Il governo avrà tempo 6 mesi per emanare i decreti attuativi
Disco verde del Senato – con 78 sì, 52 no e nessun astenuto – alla legge che delega il governo a intervenire in materia di retribuzione dei lavoratori e di contrattazione collettiva.
Già approvato a Montecitorio il 6 dicembre 2023 il provvedimento viene licenziato dal Parlamento in via definitiva. Il testo originario, presentato due anni fa dalle opposizioni, per introdurre il Salario minimo, è stato modificato – con il conseguente annuncio del ritiro delle firme da parte dei proponenti – alla Camera, con un emendamento della maggioranza che ha trasformato la proposta di legge in una delega al governo eliminando il riferimento alla retribuzione minima obbligatoria di 9 euro lordi l’ora.

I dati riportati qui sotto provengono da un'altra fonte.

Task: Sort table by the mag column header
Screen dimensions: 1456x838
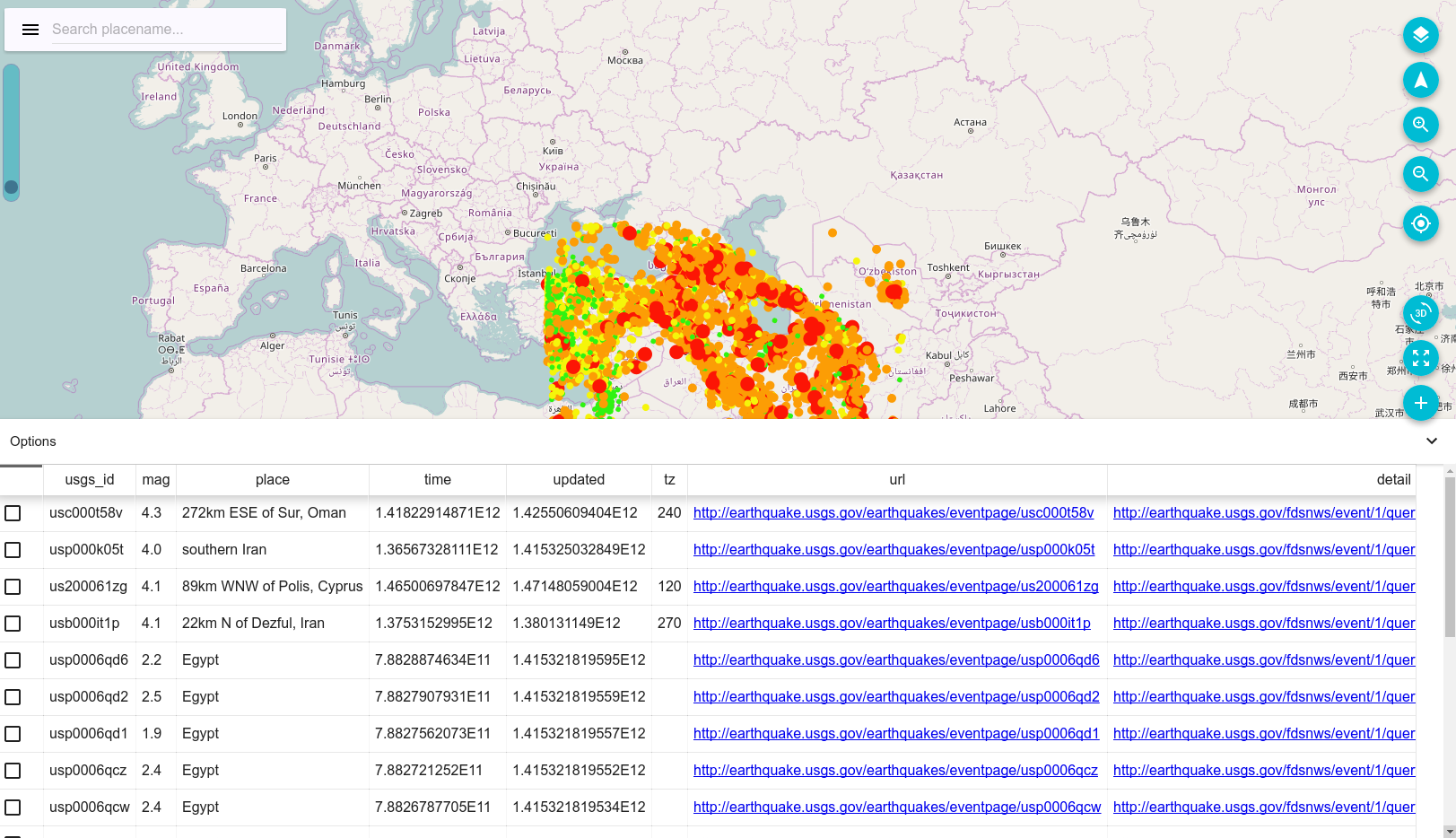Action: (155, 480)
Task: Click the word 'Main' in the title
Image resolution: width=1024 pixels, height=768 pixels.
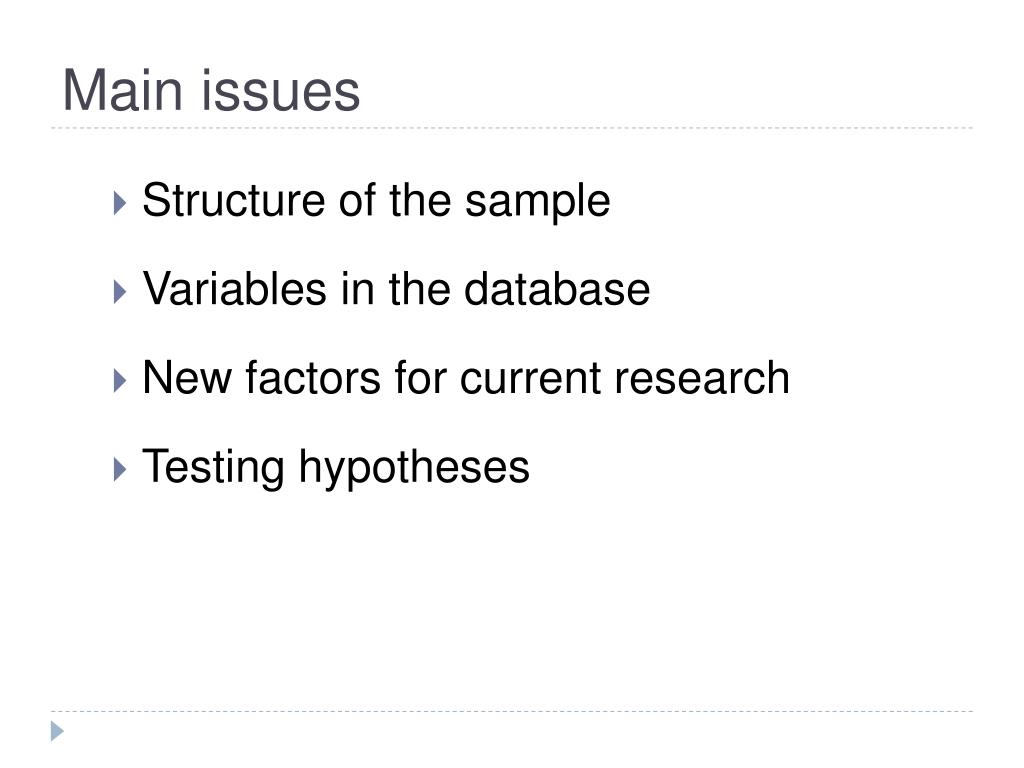Action: pos(123,90)
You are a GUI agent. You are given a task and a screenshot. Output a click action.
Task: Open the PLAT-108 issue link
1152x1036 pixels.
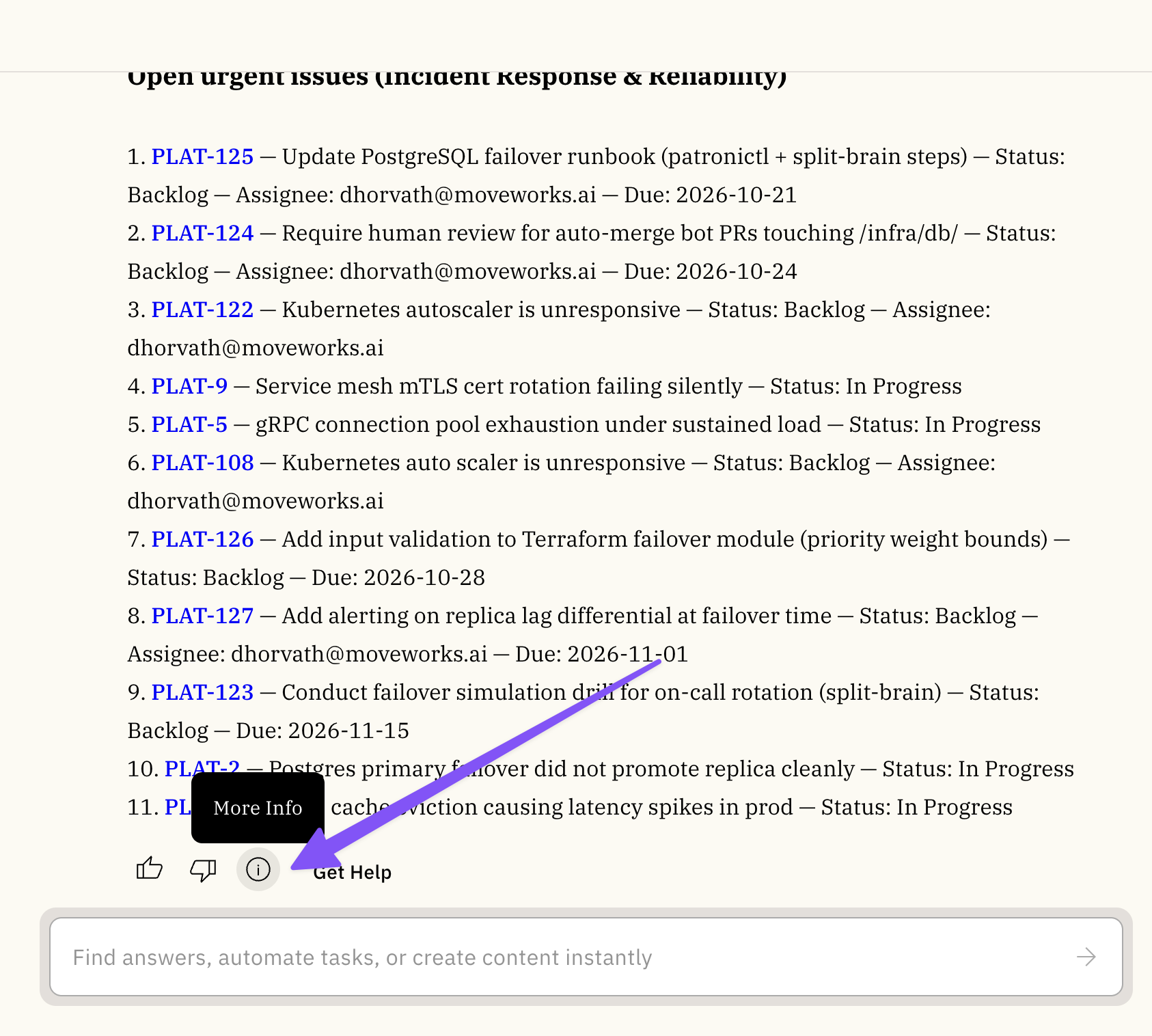pyautogui.click(x=202, y=463)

All’esecutivo spetta il compito di stabilire criteri e parametri di una retribuzione proporzionata e sufficiente – ai sensi dell’articolo 36 della Costituzione – puntando sul rafforzamento della contrattazione collettiva. Il Salario minimo quindi non viene dunque fissato per legge, ma dovrà essere riferito al contratto collettivo nazionale maggiormente applicato. Il governo ha tempo 6 mesi per emanare i decreti attuativi.